RECORDS SHOWN »

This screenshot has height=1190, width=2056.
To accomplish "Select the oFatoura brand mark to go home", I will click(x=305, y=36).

* * *

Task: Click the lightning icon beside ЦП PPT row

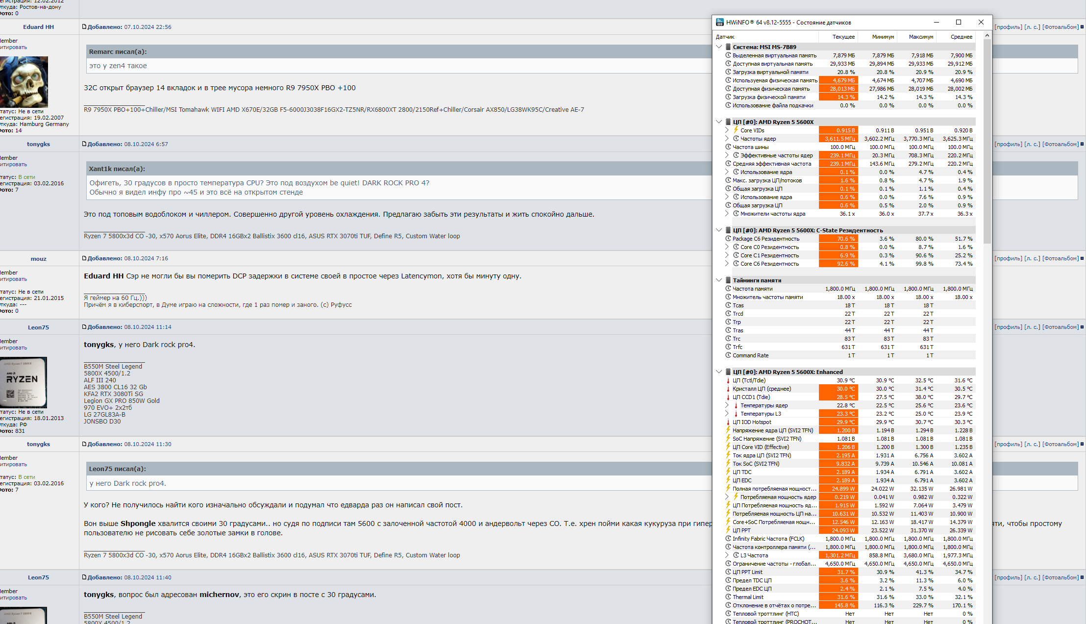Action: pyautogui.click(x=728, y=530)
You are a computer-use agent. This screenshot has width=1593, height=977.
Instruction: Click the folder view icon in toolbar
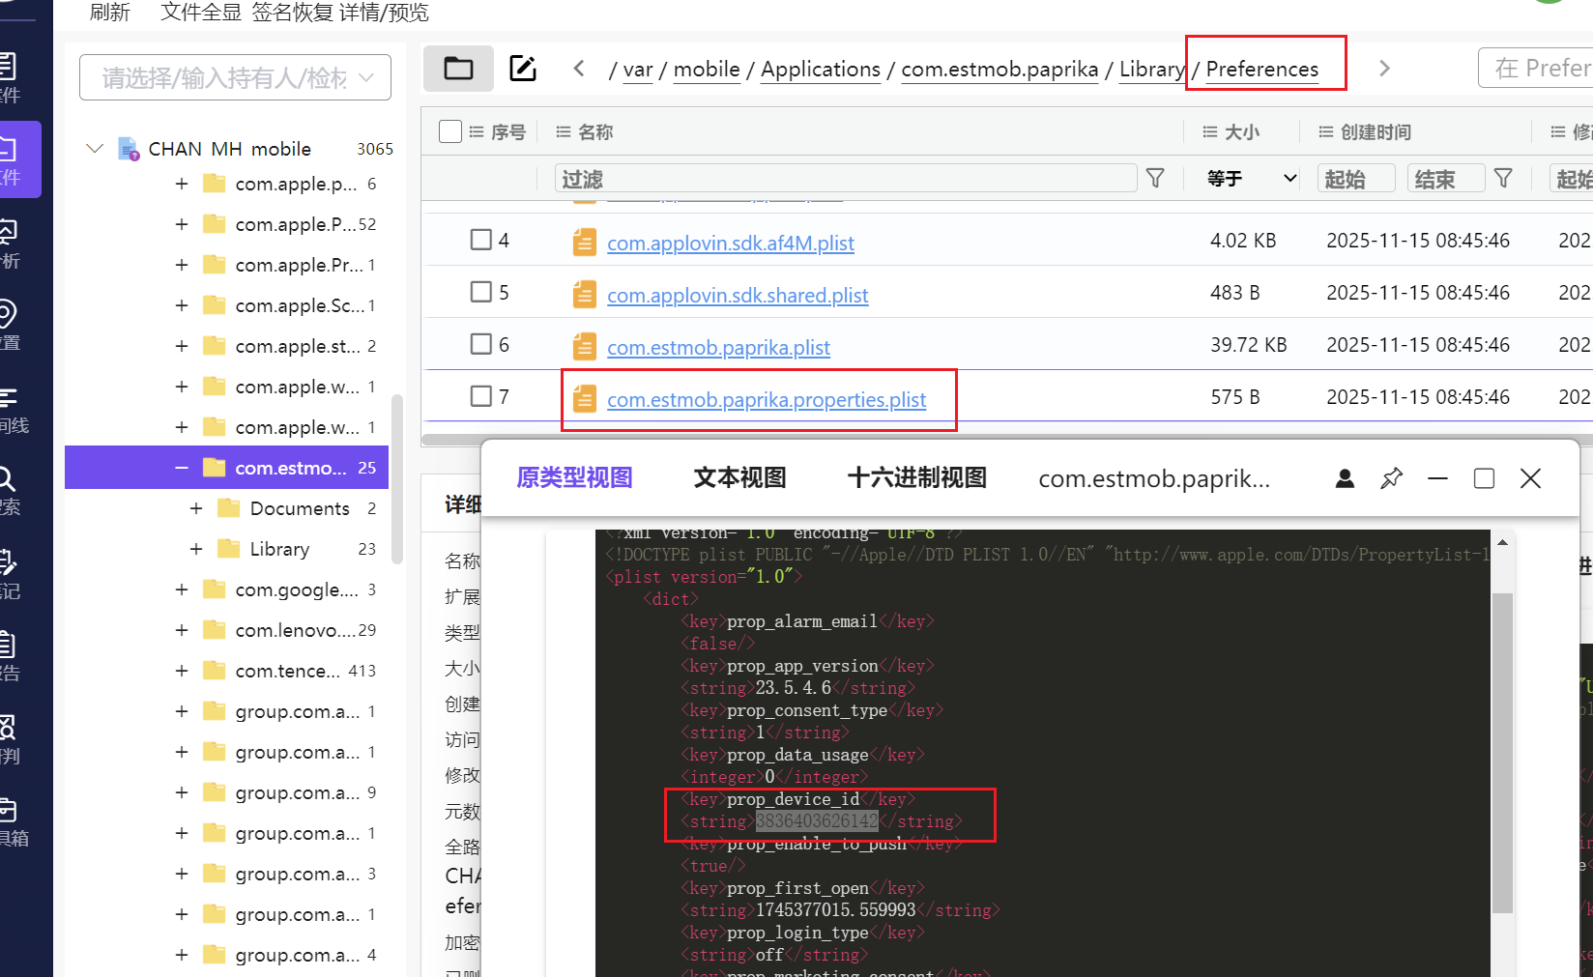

==

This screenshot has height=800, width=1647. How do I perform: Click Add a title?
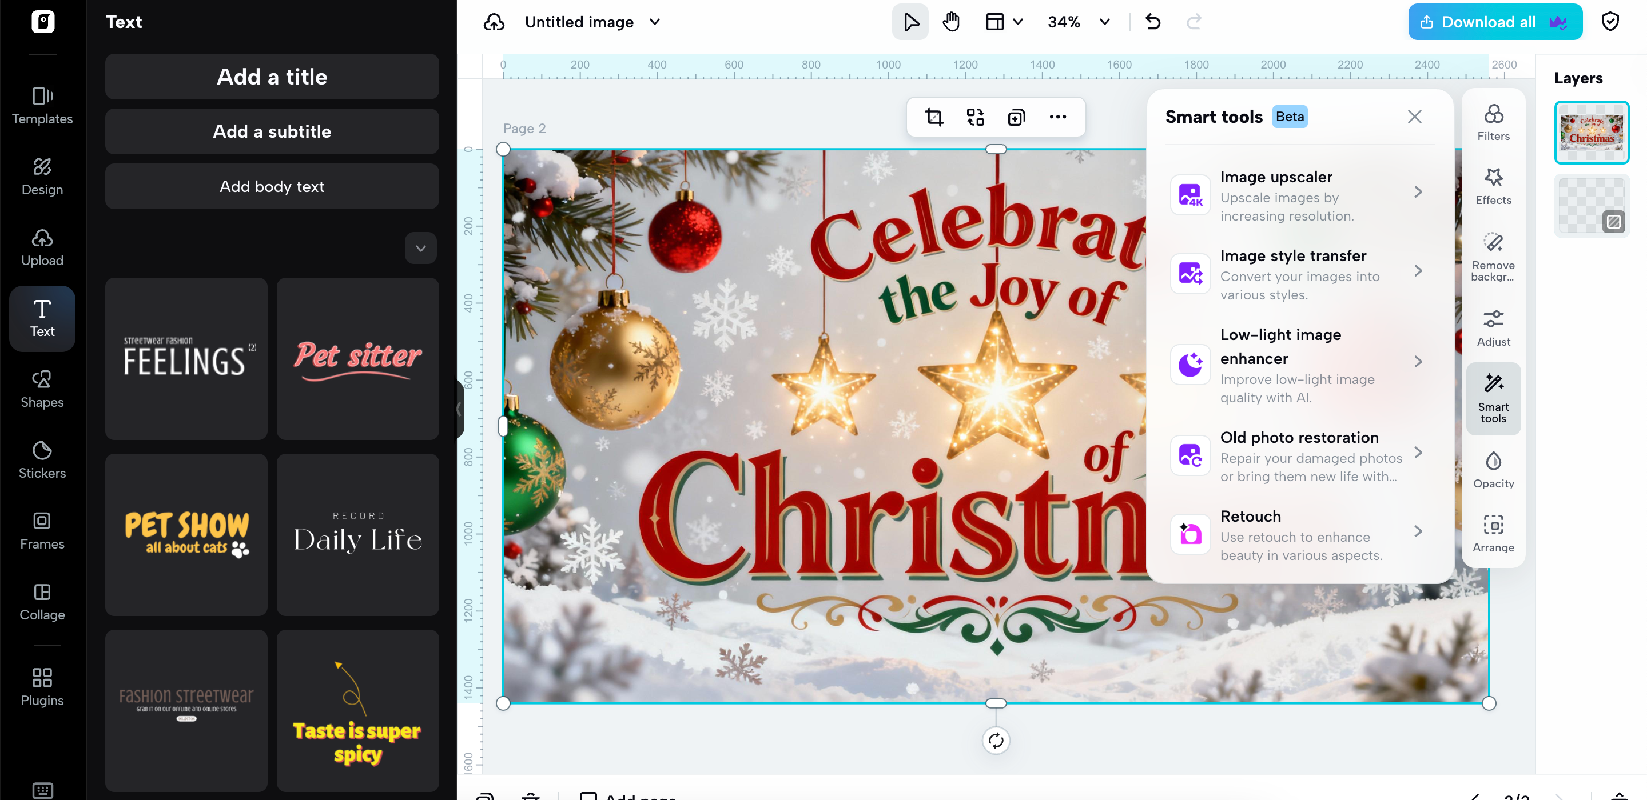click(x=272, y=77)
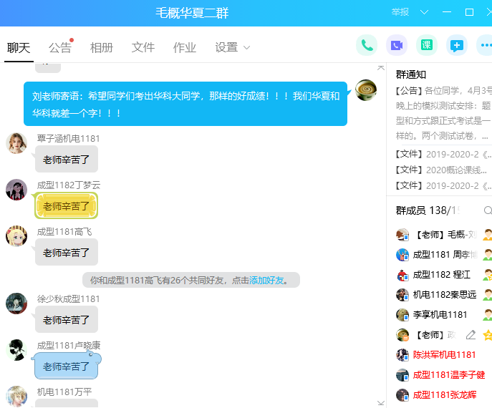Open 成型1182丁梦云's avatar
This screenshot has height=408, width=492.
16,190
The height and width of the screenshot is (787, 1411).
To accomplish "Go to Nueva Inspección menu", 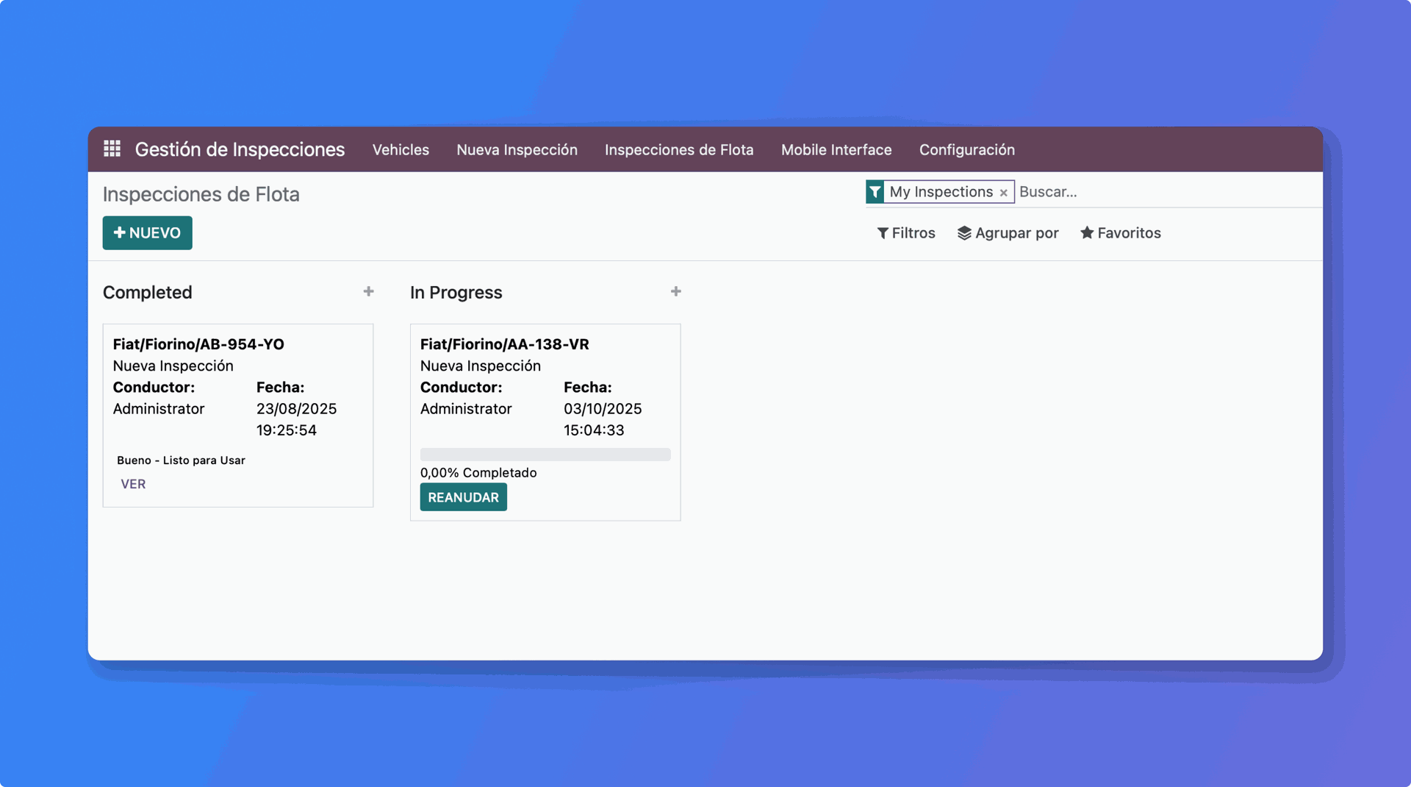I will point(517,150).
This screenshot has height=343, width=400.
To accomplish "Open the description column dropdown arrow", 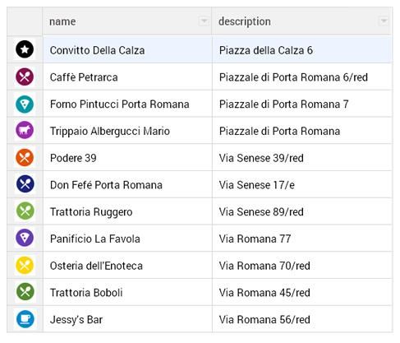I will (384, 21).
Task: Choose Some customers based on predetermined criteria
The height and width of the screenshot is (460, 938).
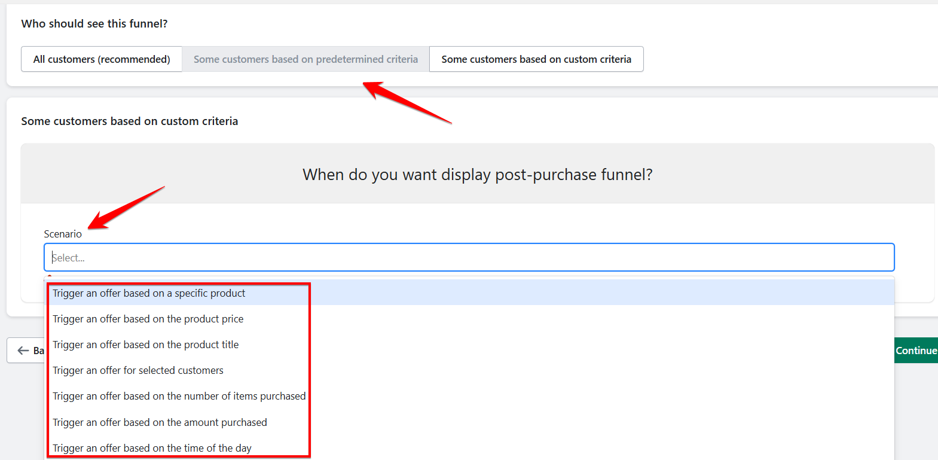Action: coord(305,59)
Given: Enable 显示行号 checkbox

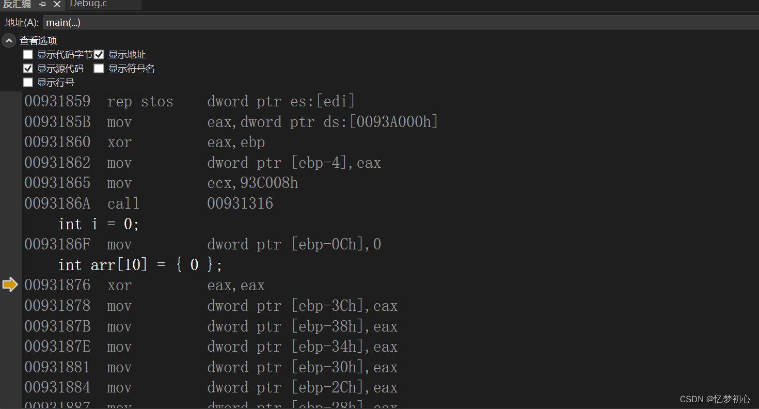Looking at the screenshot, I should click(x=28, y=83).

THE TASK » Format the data from the line containing "This screenshot has height=1190, width=2056." through the line containing "will click(x=305, y=36)." as a numbered list, skipping any blank lines.

RESULT FOR THIS TASK »
1. This screenshot has height=1190, width=2056.
2. To accomplish "Select the oFatoura brand mark to go home", I will click(x=305, y=36).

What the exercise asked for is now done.